Basé dans la ville de Marea, tenue par l'opposition, le Centre syrien de lutte contre l'idéologie extrémiste abrite une centaine de combattants de l'EIIS originaires de Syrie, du Moyen-Orient et même d'Europe.

"Je rêvais d'établir un Etat islamique ... mais maintenant, nous suivons des sessions pour se débarrasser ce qui ne va pas avec ce que nous croyions", a déclaré Mohammad Haj Ahmad, 23 ans.

Ahmed est originaire d'al-Raqa, la ville du nord qui servait de capitale de facto du «califat» effondré de l'EIIS qui comprenait des parties de la Syrie et de l'Irak.

Abdel Karim Darwish, superviseur psychologique et sociologique, donne une conférence au Centre syrien de lutte contre l'idéologie extrémiste dans la ville syrienne de Marea. [Nazeer al-Khatib / AFP]

Abdel Karim Darwish, superviseur psychologique et sociologique, donne une conférence au Centre syrien de lutte contre l'idéologie extrémiste dans la ville syrienne de Marea. [Nazeer al-Khatib / AFP]

Des hommes prient au centre syrien de lutte contre l'idéologie extrémiste dans la ville syrienne de Marea, au quartier nord d'Alep, le 30 novembre. [Nazeer al-Khatib / AFP]
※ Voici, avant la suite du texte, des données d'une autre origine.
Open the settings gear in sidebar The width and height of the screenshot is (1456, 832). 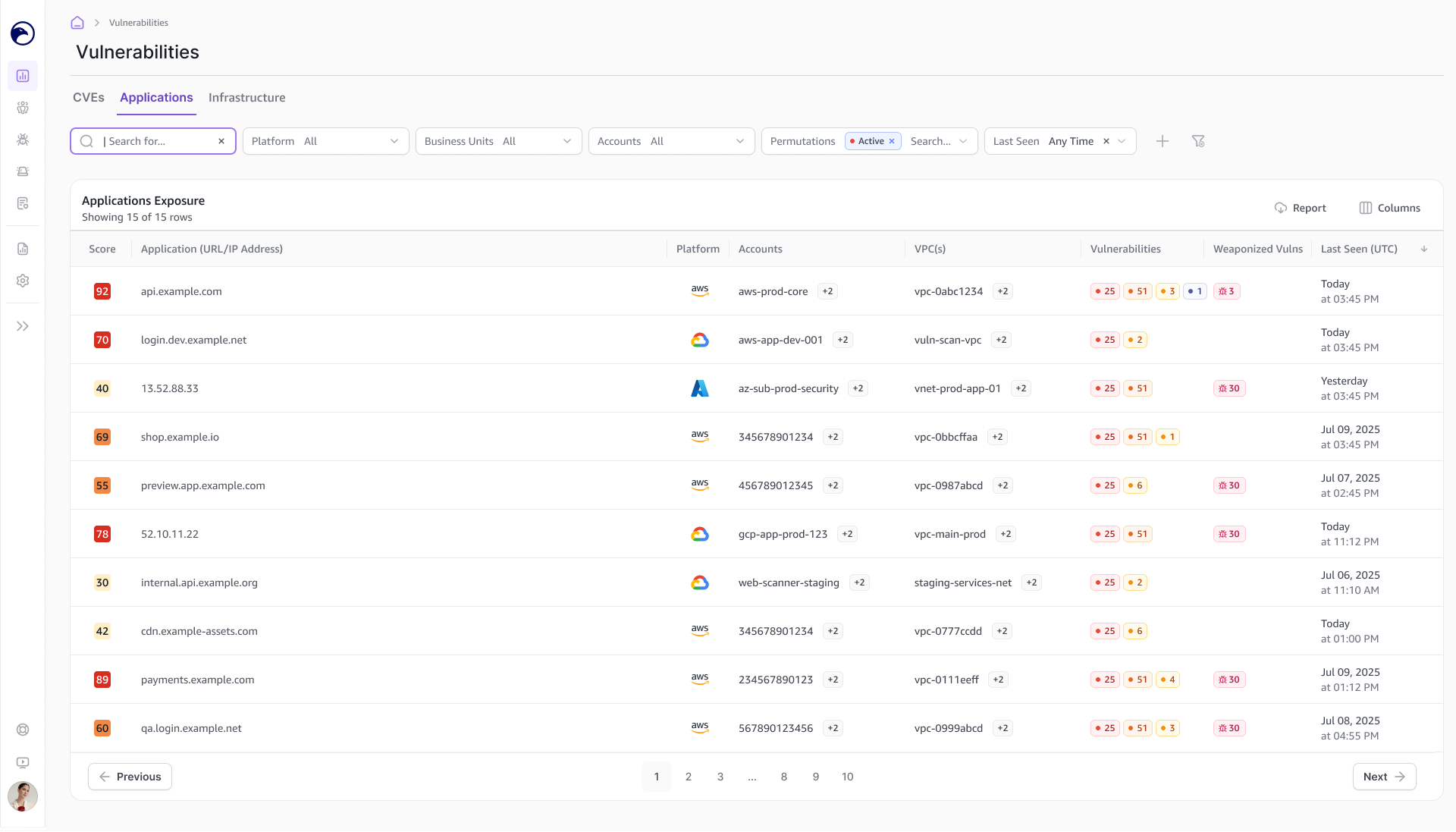point(23,281)
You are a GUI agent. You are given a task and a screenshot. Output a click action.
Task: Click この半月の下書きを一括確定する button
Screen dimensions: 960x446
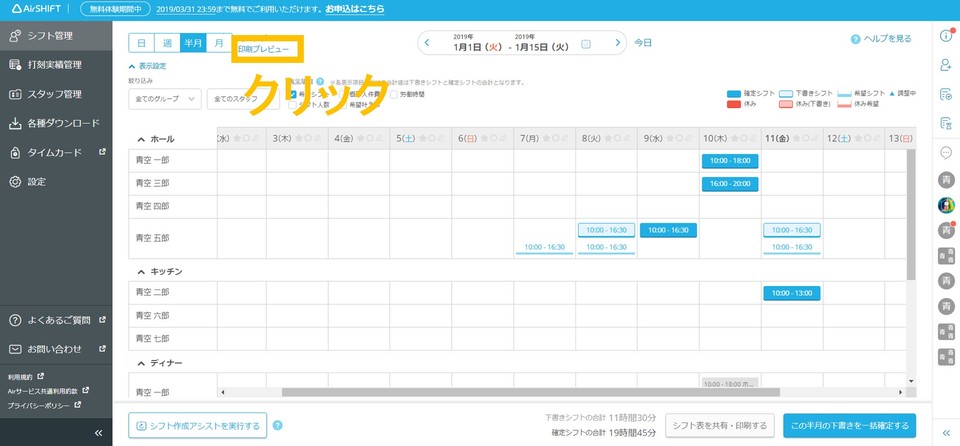(x=848, y=425)
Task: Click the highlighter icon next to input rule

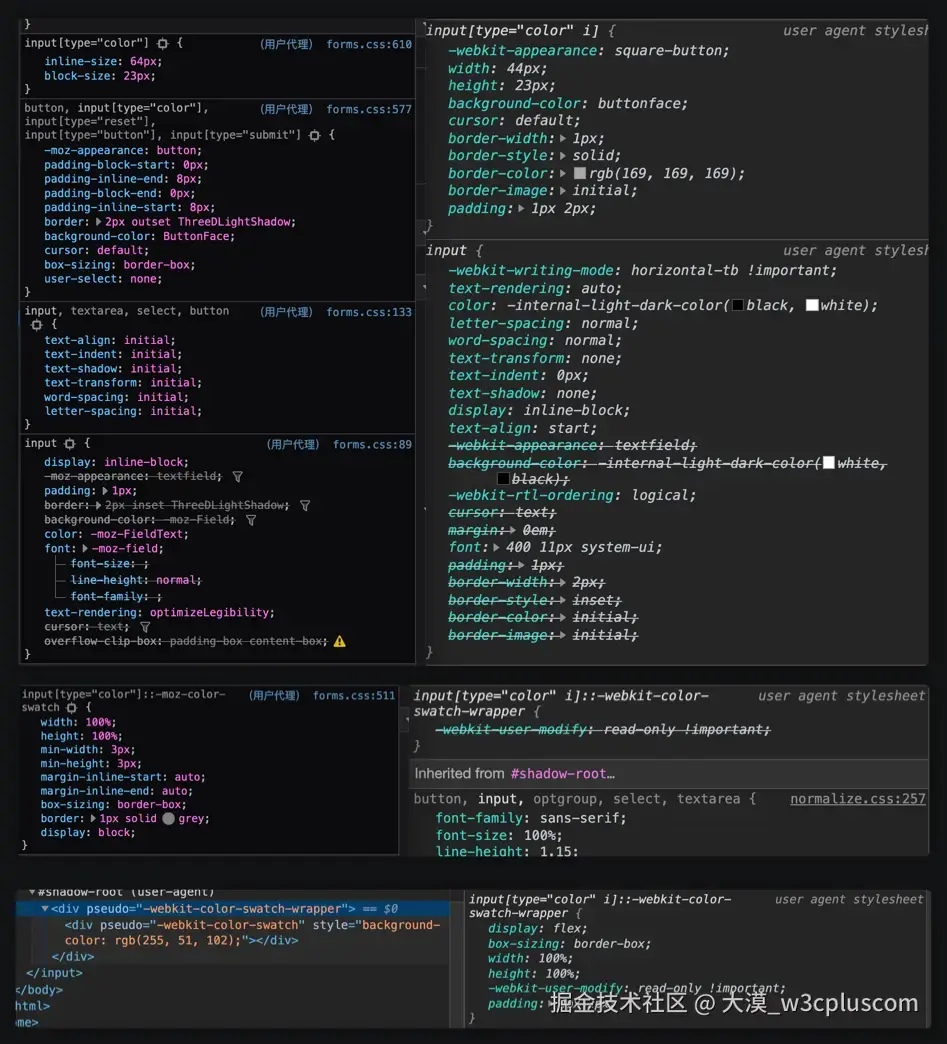Action: click(69, 443)
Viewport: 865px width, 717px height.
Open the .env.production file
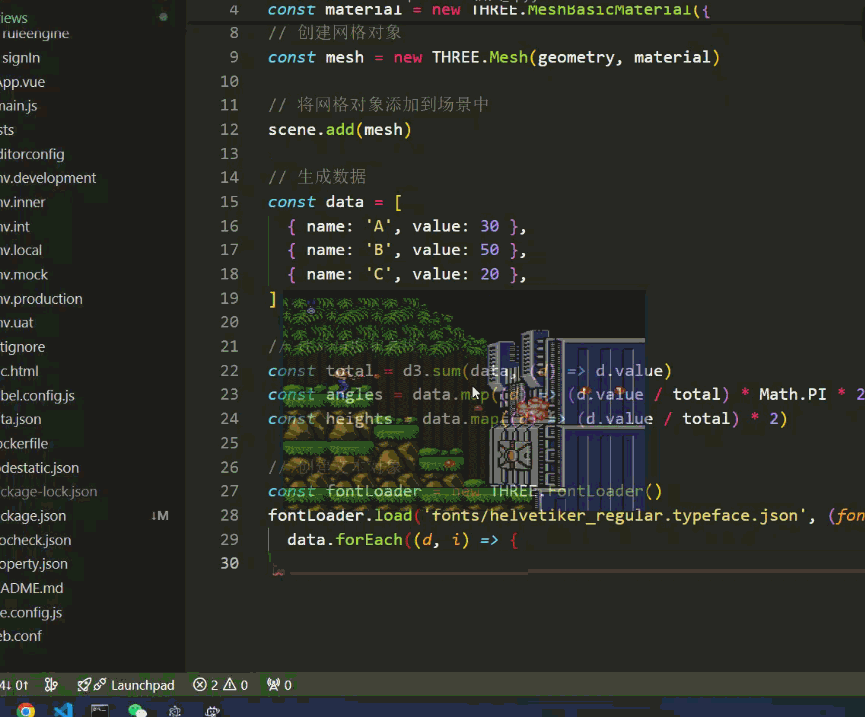click(42, 299)
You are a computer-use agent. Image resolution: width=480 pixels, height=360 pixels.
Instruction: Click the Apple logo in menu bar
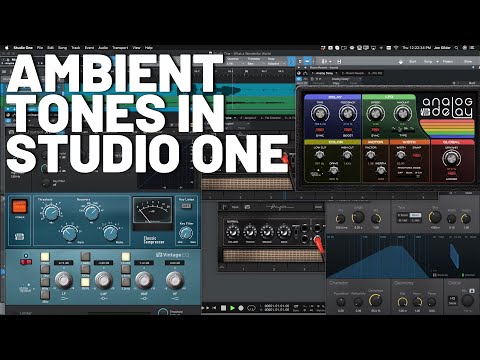pos(6,48)
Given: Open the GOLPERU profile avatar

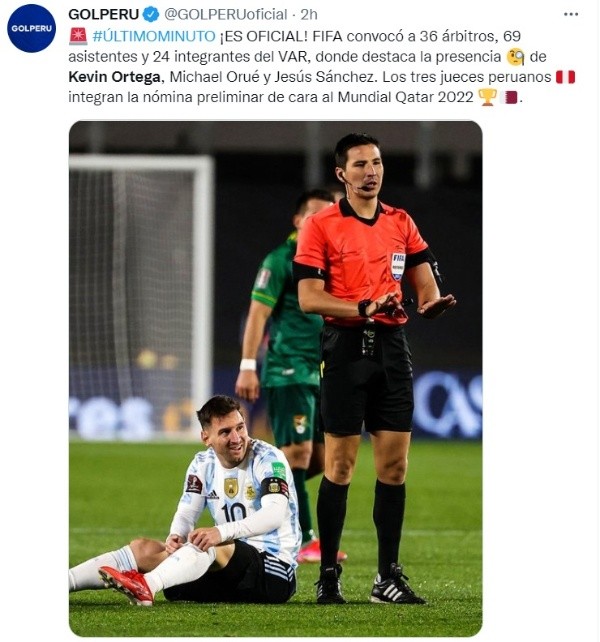Looking at the screenshot, I should [32, 28].

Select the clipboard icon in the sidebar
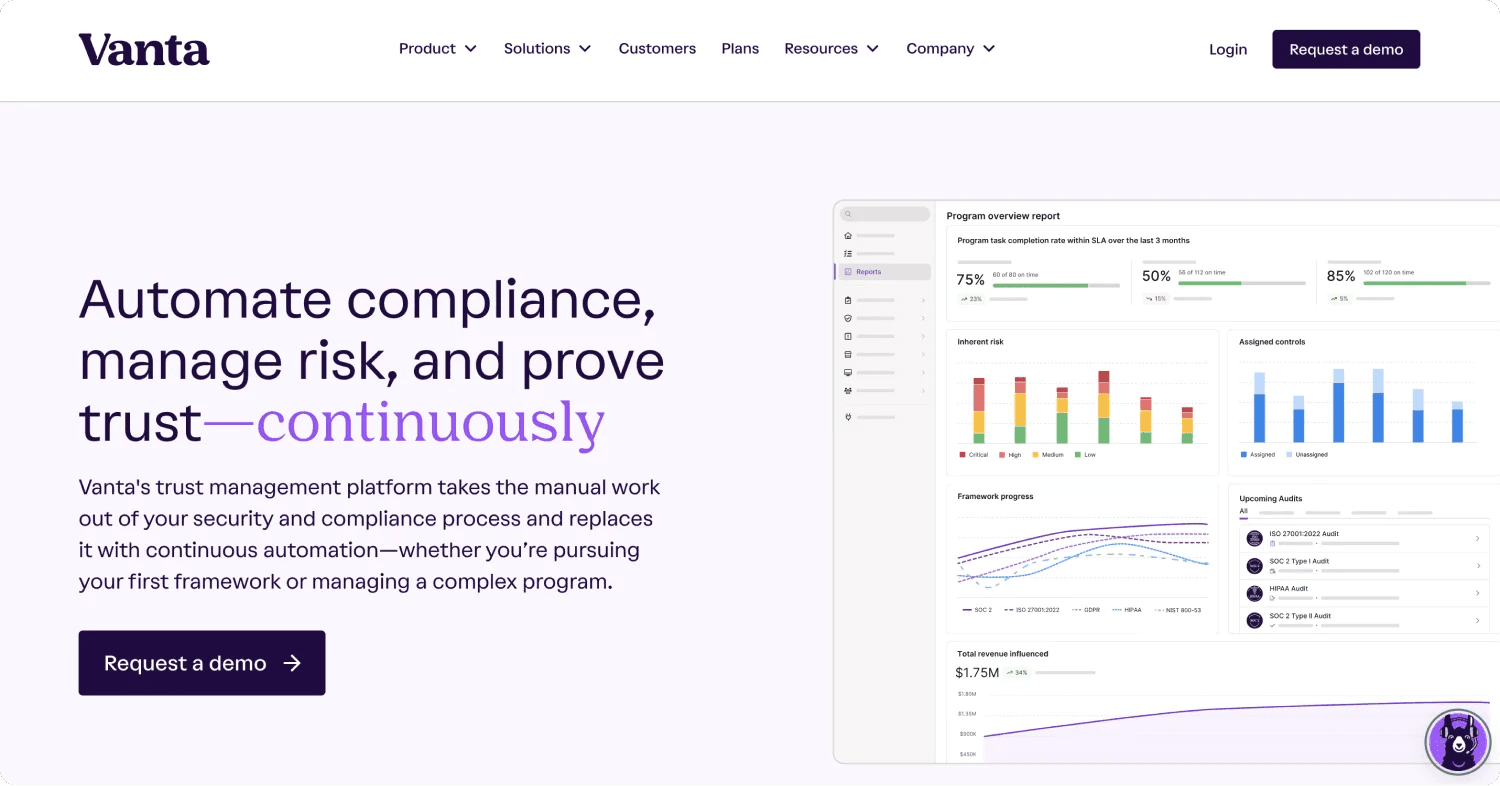point(847,300)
Des hommes prient au centre syrien de lutte contre l'idéologie extrémiste dans la ville syrienne de Marea, au quartier nord d'Alep, le 30 novembre. [Nazeer al-Khatib / AFP]

Il a rejoint l'EIIS en 2014 et a participé à l'une de ses batailles les plus horribles à l'aéroport de Tabqa près d'al-Raqa, où des extrémistes ont exécuté plus de 200 soldats.

"J'ai été complètement convaincu par leurs slogans sur le jihad, qu'ils étaient les seuls à appliquer la religion correctement, et que tout le monde était un infidèle et un apostat", a-t-il dit.

"Mon père avait peur que je sois convaincu de me faire exploser".

Maintenant, Ahmed et d'autres ex-combattants de l'EIIS suivent des sessions intensives de réhabilitation à Marea afin de se débarrasser des habitudes extrémistes pouvoir finalement réintégrer la société.

Ahmed ne sait pas ce qu'il va faire une fois autorisé par les autorités de l'opposition à quitter le centre.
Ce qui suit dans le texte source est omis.